The same goes for a little-known software engineer called Carl Drews, whose master's thesis came under hellfire in 2009 for suggesting he could explain the parting of the Red Sea. Using computer modelling, Drews said he could pinpoint the historical event of the Exodus to 1250 B.C., that it had happened at the Lake of Tanis in the Nile Delta of Egypt, and that it was probably caused by a storm surge.
The response, reproduced in an article in The Washington Post, included creationist Ken Ham saying there was no need for "a naturalistic explanation of a supernatural event," and Dr. Jim West, who at the time was a professor of theology at Quartz Hill School and has since moved to Ming Hua Theological College in Hong Kong, complaining that "scientists can no more keep their ignorant hands off the Bible than a dog can rid itself of fleas."
The split from science
Why would anyone react like that? Don't religious folk understand that science may one day prove a supernatural event happened the way it's described in the Bible and that that would put all the doubters to bed? Perhaps not. Perhaps they are also unaware that Drews is Christian, and it never stopped his mind from wondering.
But, then, as the Stanford Encyclopedia of Philosophy puts it in a piece on religion and science, the relationship between the two worldviews has long been "complex" - and again, they have not always been viewed as separate. But that complexity is true of Christianity, Islam and Hinduism, to name the world's top three religions by number of followers.

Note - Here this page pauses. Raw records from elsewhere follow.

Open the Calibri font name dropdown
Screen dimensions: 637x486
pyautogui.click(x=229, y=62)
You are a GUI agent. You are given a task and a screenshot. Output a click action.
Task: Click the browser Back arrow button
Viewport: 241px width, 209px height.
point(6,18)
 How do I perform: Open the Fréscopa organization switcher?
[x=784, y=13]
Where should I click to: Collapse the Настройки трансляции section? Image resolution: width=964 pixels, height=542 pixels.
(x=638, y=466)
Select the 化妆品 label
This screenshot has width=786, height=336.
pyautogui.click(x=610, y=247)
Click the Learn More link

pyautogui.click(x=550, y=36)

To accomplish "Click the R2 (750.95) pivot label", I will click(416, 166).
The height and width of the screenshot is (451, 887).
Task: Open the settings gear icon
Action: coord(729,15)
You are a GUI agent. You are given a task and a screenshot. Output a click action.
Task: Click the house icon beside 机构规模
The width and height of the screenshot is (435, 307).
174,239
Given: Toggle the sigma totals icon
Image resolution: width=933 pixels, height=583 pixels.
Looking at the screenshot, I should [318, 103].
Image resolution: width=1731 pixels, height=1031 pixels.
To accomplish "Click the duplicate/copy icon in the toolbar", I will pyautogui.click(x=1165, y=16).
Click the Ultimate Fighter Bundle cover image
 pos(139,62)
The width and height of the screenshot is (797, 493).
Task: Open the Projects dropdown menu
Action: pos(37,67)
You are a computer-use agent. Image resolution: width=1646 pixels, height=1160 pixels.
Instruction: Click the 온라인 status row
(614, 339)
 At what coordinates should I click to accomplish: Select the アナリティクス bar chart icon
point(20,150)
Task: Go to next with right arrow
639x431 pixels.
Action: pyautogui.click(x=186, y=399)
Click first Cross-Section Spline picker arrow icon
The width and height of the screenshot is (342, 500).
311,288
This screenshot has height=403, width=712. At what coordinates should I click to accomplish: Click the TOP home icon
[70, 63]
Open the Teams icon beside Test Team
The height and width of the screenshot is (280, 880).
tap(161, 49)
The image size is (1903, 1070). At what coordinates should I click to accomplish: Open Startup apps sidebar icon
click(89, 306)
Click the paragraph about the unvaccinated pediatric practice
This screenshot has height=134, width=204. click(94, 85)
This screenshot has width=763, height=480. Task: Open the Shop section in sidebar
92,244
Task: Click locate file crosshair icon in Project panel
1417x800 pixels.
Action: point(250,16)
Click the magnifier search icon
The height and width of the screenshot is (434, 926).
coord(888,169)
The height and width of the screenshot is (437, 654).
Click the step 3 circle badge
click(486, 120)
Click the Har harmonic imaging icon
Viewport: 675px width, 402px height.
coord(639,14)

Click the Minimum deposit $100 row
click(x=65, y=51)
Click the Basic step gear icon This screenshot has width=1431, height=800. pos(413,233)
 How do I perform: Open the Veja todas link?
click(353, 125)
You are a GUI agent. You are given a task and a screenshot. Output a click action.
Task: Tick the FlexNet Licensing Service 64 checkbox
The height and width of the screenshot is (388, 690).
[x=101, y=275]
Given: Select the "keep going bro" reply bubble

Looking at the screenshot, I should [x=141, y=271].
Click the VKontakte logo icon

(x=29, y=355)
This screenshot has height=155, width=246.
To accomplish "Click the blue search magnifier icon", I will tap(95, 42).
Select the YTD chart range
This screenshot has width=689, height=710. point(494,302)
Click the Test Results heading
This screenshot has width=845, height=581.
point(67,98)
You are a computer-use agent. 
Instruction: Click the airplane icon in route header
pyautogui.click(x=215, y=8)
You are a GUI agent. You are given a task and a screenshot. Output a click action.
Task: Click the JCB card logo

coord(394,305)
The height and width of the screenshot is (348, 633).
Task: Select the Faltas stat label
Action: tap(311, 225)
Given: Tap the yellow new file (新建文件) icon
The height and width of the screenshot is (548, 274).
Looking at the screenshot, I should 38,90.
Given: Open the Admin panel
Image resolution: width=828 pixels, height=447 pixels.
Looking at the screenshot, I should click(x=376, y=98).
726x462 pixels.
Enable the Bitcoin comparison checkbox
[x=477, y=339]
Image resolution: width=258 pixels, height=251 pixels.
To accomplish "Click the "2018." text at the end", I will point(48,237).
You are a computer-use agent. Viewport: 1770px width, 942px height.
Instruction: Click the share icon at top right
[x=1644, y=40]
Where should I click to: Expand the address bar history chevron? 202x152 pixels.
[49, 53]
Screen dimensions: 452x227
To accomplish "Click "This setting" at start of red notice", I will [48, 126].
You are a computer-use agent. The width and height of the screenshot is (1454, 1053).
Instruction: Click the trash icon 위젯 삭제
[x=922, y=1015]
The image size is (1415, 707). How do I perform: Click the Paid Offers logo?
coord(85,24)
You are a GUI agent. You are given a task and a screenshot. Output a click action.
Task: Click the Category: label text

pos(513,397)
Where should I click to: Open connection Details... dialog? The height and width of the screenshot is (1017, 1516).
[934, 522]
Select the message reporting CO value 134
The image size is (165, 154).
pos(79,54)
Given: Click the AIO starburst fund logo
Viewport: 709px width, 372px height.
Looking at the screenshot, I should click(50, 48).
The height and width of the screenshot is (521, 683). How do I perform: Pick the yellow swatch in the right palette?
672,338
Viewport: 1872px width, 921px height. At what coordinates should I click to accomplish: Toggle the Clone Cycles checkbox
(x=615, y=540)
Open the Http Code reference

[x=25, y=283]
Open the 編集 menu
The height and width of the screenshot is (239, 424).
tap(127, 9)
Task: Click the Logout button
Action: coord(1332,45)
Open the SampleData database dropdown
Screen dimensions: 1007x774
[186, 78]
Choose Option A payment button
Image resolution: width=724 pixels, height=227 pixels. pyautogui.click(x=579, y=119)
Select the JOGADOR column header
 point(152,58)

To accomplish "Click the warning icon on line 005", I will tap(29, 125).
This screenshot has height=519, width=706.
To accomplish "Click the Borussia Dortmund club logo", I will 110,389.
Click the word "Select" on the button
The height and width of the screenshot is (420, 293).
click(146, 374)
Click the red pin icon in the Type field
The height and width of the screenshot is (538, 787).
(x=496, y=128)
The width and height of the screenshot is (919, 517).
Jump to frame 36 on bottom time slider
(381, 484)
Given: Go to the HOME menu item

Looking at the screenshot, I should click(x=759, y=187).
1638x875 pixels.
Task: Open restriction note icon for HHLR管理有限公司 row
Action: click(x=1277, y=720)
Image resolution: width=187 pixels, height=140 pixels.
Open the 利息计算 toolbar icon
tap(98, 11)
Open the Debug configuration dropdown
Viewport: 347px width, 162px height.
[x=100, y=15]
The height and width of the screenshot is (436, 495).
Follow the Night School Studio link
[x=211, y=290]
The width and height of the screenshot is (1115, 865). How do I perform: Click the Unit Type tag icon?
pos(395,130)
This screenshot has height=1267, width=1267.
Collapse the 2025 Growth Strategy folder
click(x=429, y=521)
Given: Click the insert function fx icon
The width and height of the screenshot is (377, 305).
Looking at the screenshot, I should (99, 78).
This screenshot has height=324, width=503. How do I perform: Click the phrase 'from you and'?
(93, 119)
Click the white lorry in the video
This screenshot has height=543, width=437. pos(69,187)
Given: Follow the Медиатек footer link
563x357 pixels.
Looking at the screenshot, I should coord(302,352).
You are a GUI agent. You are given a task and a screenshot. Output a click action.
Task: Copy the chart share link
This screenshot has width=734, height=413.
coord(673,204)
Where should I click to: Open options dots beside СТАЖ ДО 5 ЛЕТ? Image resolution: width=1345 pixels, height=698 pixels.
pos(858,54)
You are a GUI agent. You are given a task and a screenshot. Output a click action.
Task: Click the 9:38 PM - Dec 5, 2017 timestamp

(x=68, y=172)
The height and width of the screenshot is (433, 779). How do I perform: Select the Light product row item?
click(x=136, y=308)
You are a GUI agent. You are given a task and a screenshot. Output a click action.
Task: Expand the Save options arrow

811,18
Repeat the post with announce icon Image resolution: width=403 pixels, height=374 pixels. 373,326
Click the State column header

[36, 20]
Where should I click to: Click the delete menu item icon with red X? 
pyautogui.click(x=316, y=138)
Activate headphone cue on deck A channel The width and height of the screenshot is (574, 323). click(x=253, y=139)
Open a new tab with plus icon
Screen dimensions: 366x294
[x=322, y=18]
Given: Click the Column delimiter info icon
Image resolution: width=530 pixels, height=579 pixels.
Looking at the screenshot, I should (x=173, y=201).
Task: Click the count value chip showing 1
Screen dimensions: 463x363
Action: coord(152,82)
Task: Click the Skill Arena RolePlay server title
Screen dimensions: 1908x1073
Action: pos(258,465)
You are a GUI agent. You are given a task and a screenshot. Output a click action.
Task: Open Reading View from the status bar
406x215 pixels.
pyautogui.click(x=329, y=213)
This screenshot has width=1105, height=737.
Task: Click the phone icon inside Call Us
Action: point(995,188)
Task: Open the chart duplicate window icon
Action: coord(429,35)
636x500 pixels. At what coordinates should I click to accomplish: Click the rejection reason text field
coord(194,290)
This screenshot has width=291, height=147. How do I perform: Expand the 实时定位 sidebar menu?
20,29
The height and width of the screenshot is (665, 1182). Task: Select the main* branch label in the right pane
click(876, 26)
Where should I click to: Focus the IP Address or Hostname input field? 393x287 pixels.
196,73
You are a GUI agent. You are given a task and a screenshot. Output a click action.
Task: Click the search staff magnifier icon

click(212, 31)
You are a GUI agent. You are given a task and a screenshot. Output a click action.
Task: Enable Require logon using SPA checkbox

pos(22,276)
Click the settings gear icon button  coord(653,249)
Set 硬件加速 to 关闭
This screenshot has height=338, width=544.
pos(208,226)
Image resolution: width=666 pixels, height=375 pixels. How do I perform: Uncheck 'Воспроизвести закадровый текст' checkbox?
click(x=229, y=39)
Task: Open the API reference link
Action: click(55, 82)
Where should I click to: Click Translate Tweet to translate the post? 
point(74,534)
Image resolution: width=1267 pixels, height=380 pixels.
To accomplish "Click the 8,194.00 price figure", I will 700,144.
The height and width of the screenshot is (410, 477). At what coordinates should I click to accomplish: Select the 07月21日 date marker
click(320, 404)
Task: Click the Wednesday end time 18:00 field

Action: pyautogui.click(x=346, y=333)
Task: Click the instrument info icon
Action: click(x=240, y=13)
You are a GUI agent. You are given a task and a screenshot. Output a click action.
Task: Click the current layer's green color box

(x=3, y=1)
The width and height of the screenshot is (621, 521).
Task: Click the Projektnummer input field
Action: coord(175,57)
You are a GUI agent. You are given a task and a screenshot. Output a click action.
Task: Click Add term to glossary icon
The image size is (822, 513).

"As Muslim intellectual life became more orthodox," suggests Helen De Cruz, who wrote the Stanford entry: "It became less open to non-Muslim philosophical ideas, which led to the decline of Arabic science. […] Scientific ideas, such as evolutionary theory, were equated with European colonialism, and thus met with distrust."
Hinduism, meanwhile, is complex as it holds very diverse religious and philosophical schools. "Cārvāka proponents rejected Vedic revelation and supernaturalism," writes De Cruz, "instead favoring direct observation as a source of knowledge." When India came under British rule, Hindus "came into contact with Western science and technology," but it was a "challenge to assimilate these ideas" with Hindu beliefs.
Divisions of this sort exist in many faiths - as well as in the sciences, which, let us not forget, are their own form of belief system. No theory is ever 100 percent, and that's partly why the sciences keep moving. Our ideas about the universe are true only by "a convergence of evidence," writes Michael Shermer, founder of the Skeptics Society, in Scientific American. A convergence of evidence seems a little shaky to me, but it is better than the "internal validation" upon which so much of religion is based. Religion is true because we believe it - just as Sigmund Freud believed religion was an attempt to overcome an Oedipus complex.
You might think it's an interesting idea, but like the miracle of Jesus' resurrection, how are we ever going to prove it?
Perhaps we never will. Only the difference between a science like psychology and belief systems like religion is that psychology would welcome the chance to be right. Religion doesn't need proof. Facts undermine the whole purpose of "having faith."
But who cares who is right? What matters is what is true, and some truths can vary. But we'll only find out by asking those tough questions.